2.评审医院应提前3个月向省卫生健康委提出评审申请,并提交评审申请材料。医院在提交评审申请材料前,应当开展不少于6个月的自评工作。
3.在规定期限内没有申请评审的,省卫生健康委将根据具体情况,要求其在15个工作日内补办申请手续;在限期内仍不申请补办手续的,视为放弃评审申请。省卫生健康委将根据具体情况,适当调低医院等次或级别。
三、评审结论
评审结论分为甲等、乙等、丙等。等级证书的有效期与评审周期相同。等级证书有效期满后,医院不得继续使用该等级证书。医院的等级标识必须与等级证书相符。
1.新建设的三级医院、二级甲等医院晋升的三级医院、“未定等”的三级医院评审结果达到相应评审等次标准的,按评审结果确定等次。
2.复评的三级医院评审结果未达到医院原等次标准的,按评审结果确定等次。
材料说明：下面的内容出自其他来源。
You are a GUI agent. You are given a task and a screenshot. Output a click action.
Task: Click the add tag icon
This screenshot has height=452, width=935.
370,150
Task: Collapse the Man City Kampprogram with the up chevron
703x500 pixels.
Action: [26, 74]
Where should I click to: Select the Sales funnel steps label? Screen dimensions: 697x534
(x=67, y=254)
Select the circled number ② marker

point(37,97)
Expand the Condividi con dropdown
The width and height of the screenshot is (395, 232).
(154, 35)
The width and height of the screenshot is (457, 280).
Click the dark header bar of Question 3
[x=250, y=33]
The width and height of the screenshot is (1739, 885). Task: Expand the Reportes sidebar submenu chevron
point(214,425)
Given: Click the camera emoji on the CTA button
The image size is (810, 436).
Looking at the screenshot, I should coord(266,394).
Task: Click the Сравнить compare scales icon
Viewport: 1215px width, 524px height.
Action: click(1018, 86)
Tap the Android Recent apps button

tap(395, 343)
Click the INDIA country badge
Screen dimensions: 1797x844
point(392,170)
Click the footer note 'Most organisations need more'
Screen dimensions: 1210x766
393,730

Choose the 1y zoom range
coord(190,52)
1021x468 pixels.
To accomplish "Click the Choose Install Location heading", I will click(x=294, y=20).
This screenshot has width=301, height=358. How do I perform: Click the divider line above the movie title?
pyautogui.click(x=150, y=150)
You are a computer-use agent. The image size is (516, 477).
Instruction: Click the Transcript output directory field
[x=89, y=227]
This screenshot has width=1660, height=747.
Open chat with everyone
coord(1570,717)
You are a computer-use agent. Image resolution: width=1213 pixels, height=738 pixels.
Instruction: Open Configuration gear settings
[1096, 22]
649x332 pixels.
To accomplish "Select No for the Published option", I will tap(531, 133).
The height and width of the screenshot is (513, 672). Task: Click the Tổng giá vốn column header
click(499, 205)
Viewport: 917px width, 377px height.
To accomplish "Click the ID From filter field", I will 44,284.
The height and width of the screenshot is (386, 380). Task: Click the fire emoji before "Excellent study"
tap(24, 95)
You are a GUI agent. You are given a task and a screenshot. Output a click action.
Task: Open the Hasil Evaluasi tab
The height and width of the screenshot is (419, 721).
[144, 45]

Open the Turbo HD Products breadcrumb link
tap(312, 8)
如有特殊原因,可申请延期1年再次评审,经省卫生健康委同意实施再次评审,结果按评审结论确定等次。
3.评审结果低于丙等分数线的三级医院,按“未定等”管理。省卫生健康委将对评审结论为“未定等”的医院下达整改通知书,给予不低于3-6个月的整改期。医院应当于评审结束后1年之内申请再次评审,按再次评审结果确定等次。医院整改期满后未在规定时间内提出再次评审申请的,省卫生健康委将直接判定再次评审结果为不合格,调低医院级别。
第一部分 前置要求
第一部分共5节30条。本部分实行一票否决,不占分数。
(一)医院在评审周期内发生前置要求其中一项情形的,延期1年评审。延期期间原等次取消,按照“未定等”管理。医院应针对前置要求否决条款进行专项整治,经省卫生健康委评估合格后,再申请评审。上述举措旨在进一步发挥医院评审工作对于推动医院落实相关法律法规制度要求和改革政策的杠杆作用。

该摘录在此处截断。